When you first heard of McElwain's words,well, the sad thing is that no one was surprised. There is a widening gap between hostile fans and the teams they follow, and well, no one ever accused Gator fans of being reasonable. These guys go to bowl games with torches and pitchforks.

So while most of us shook our heads upon hearing the news, no one thought it was out of the realm of possibility. Heck, across the state, FSU coach Jimbo Fisher just got into it with a fan. Disappointment lights a fire in a lot of watchers.

But the McElwain story took a weird turn when bosses brought him in for a meeting. A statement from them concluded with “He added no further details.”

Huh? Your bosses ask you about death threats toward players and coaches, and you offer the bosses “no further details.” That's unbelievable. You try to explain it to yourself. Maybe McElwain was busy game-planning. Maybe he was out recruiting. Maybe he embellished the story to start with.

At any rate, the implication is that the Florida bosses don't quite buy into what McElwain is selling. Which is a precarious position for a coach.

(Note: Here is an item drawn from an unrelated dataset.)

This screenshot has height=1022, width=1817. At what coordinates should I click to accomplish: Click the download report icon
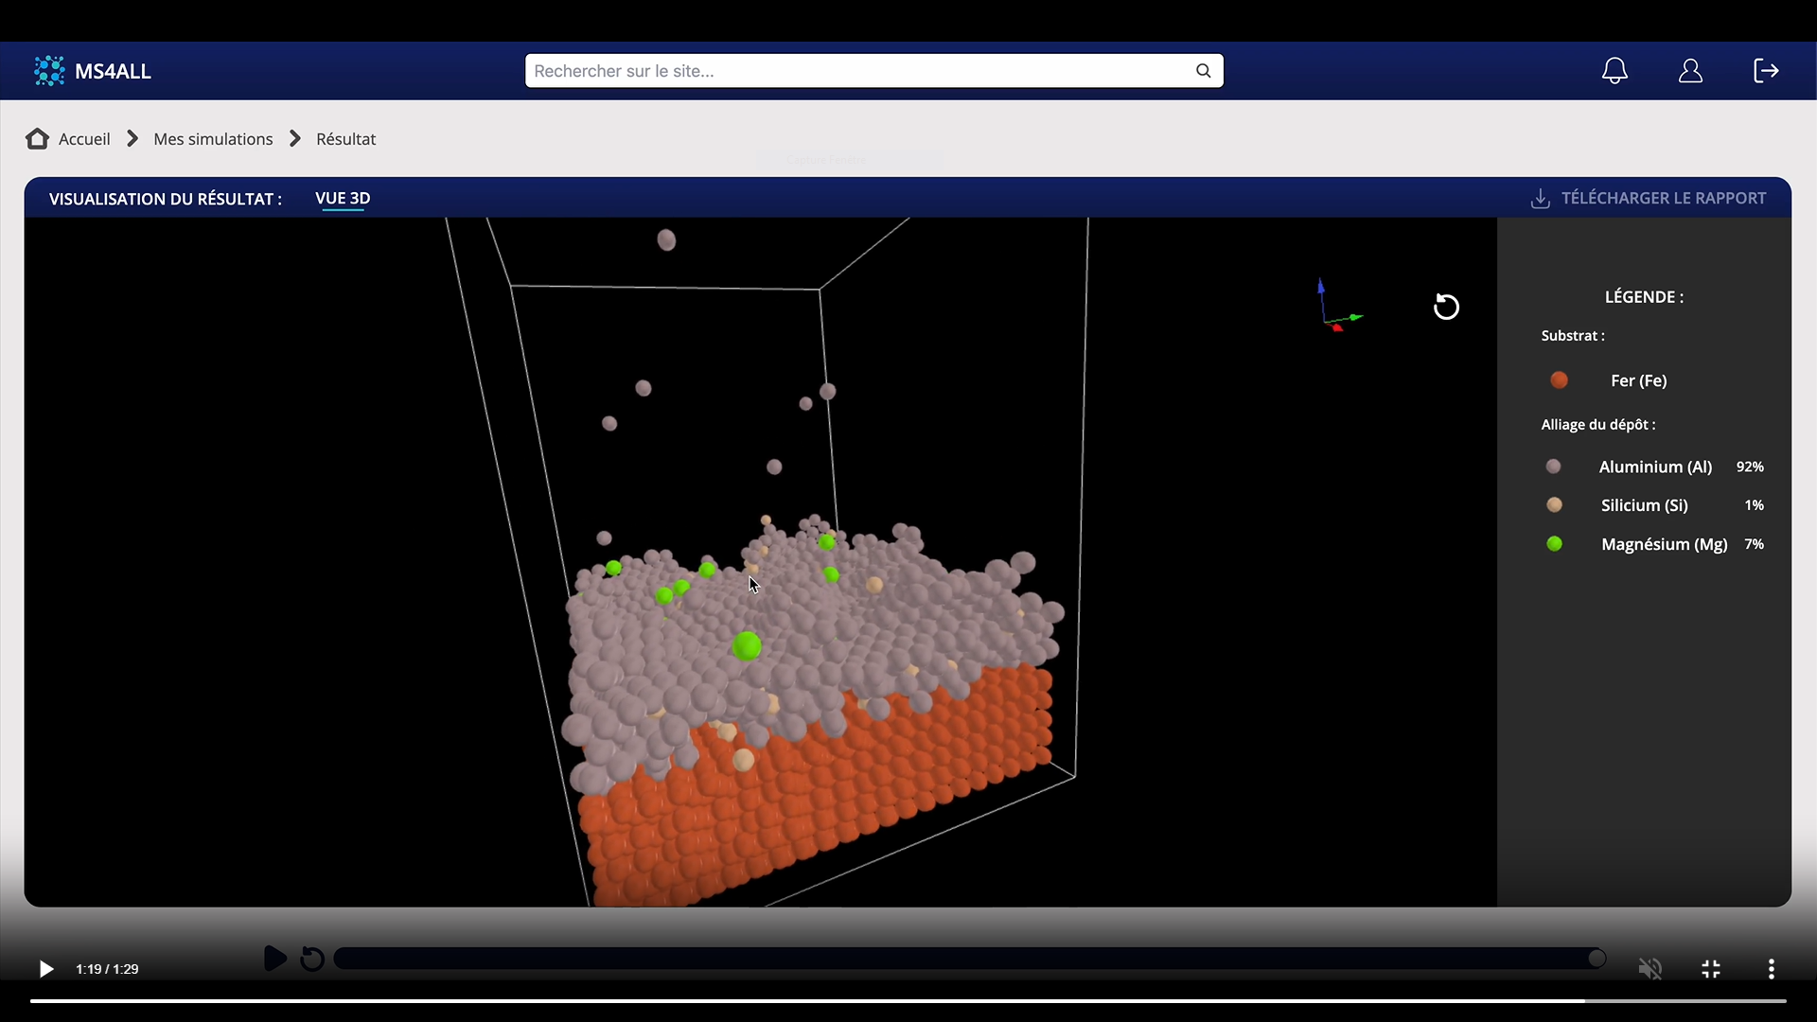pos(1540,199)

Look, I don't think McElwain would make this up. And I don't think he would play dodgeball with his bosses. It's easier to believe that McElwain didn't really believe the threats and didn't want to get into it. Still, that's not his call. When higher-ups want details, well, you give them. Any coach and any school gives them. Heck, just be glad they weren't asking about your offense (No. 102 in the nation.)

Wednesday, on a conference call, McElwain still waffled.

"When it becomes unmanageable, at that point (I'll give details)," he said. "Like I said, I've got a lot of care and care for this program and these people. At the same time, allowing a couple things get to you, you know what? You can't do that. And ultimately that's the business we're in. And you know what, we'll move forward and get ready to go play this ballgame."

So what's the deal? Is McElwain suddenly the guy who decides what is a credible threat and what isn't?

I think one of the things is those who know me and the people that realize I'm a real passionate guy and a guy," McElwain said, rambling a bit, "There's obviously letting, you know, exactly what I tell our people not to do is allow one or two misguided remarks get to you.

"The care I have and passion for these players, this university, and the fact we have an unbelievable fanbase. It's great. There's passion. I mean when you go into that Swamp it's something special, and our guys feel it. Yeah, you know, I do. I feel bad for sometimes being open and being honest. And yet at the same time, I've seen this movie. I understand it. If it gets to a point then we'll go from there."

It isn't easy coaching at Florida in the best of times. Fans want a 12-win season when there are only 11 games scheduled. They want offense. They want 50-point victories. They want SEC titles, not division titles. They want greatness.

One thing seems sure: If Florida doesn't win — and it has Georgia and FSU left — then this won't help McElwain. Nothing short of full disclosure will.

Right about now, McElwain is probably sorry he brought the whole thing up. Clearly, he's a man unaccustomed to explaining himself. If he wasn't going to get the proper people involved in something as serious as death threats, well, why would he?

So what are we to make of this? That McElwain overstated the situation? That he shut his office door on the administrators. That he weighed the death threat against people in his program and decided it wasn't serious enough?

No matter what your answers are, they don't appear to be helping McElwain.